On our date day before Valentine's Day, what more romantic place can you think of going with the love of your life than an Air Power Museum? I couldn't think of any better place either. Actually it was my wife's idea but I digress. I had never heard of this museum but came across the name while looking for unique places to eat mentioned in a post last week. I suspected from the looks of the pictures online that it would be in an uninsulated metal building and it was so we didn't stay too long since it was early in the morning and still pretty cold out.

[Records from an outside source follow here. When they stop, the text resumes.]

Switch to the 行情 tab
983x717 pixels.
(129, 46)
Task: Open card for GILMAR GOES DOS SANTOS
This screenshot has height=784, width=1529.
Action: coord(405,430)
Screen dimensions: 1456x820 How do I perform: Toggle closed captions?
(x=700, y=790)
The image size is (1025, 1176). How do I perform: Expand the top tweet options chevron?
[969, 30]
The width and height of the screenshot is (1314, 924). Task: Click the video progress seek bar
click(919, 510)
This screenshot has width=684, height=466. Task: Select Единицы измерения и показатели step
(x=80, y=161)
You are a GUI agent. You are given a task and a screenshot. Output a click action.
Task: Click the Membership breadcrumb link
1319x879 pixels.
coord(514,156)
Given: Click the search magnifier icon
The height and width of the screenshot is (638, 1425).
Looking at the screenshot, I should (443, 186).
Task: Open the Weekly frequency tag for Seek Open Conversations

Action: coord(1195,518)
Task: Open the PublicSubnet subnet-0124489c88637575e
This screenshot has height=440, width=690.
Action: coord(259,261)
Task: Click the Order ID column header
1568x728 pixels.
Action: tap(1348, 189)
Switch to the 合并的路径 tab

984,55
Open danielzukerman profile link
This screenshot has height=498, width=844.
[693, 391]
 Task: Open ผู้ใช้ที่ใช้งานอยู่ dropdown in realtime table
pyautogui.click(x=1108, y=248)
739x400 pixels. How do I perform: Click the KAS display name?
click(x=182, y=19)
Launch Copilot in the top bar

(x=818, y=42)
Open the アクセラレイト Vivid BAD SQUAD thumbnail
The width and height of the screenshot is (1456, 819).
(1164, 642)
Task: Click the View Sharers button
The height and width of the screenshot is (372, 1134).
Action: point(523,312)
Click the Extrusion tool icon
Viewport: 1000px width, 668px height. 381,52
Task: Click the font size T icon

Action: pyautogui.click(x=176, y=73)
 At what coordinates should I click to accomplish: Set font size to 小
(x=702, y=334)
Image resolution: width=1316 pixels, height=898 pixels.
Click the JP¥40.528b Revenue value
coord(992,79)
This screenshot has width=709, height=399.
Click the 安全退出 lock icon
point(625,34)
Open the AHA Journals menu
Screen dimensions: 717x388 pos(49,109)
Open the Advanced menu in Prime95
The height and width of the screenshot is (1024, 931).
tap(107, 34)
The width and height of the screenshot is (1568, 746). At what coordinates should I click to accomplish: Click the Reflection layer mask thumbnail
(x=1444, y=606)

I'm not much of an airplane guy and have little knowledge of them other than they need wings and sometimes engines to fly. I should know more since my grandfather was a pilot back in the day and his father actually was an airplane mechanic during World War I in France. But I'm not and I don't. So I will post most of these pictures with little to say since I don't really know much about what I'm looking at anyway. I apologize in advance for the poor quality of the photos but all I had was a cellphone since I hadn't thought to bring a camera along on our date.


Having always been intrigued about the disappearance of Amelia Earhart, I immediately gravitated to these clippings that had been framed and hung on the wall.



The actual airplane portion of the museum was just a metal building shoved full of planes with nothing identifying what they were. I saw that most of them had the word experimental stenciled on their sides. The above was standing in the door looking right and below is the same but looking left. Lots of planes.



I thought the above plane was a cool little jobbie. I bet despite it being a prop plane, it feels like you are going plenty fast when crammed into the little cockpit.


This picture is a two-for. One of another spiffy looking little rear driven prop plane and the flying saucer in the background. With the way the planes were shoved in there, I couldn't get any closer to see what it really was without becoming more intimate with the concrete floor which was cold and dirty and I was only a couple hours into our date day at the time.


A nice looking engine...


A small boxy marines plane.

6 comments:

Vince said...

It's now considered that Earhart was brought down by the Japanese. See; http://en.wikipedia.org/wiki/South_Pacific_Mandate
It is believed she was on a semi-private spying mission on developments carried out by Japan marking installations that had a forward military intent.

This new verification thing is doing my nut.

Ed said...

Vince - That is just a myth started by a 1943 movie Flight for Freedom. There has been lots of research by U.S. intelligence into the Japanese and they all came to the conclusion that they had no involvement.

That word verification thing is doing my nut too. I have to get ten or so before I get one that I have a chance at solving successfully.

R. Sherman said...

I love Air and Space museums. Have you visited the Navy Aviation Museum in Pensacola? It's a must see!

Cheers.

sage said...

A number of those planes I'd just as soon not be the one flying...

Bone said...

I've always been intrigued by the Earhart thing, too, so I would've been all over that part of the museum.

Ed said...

R. Sherman - I haven't but I've been to the one at the Smithsonian.

Sage - A number? Try all of them for me!

Bone - Perhaps it is a generational thing because I've always been fascinated by that story too.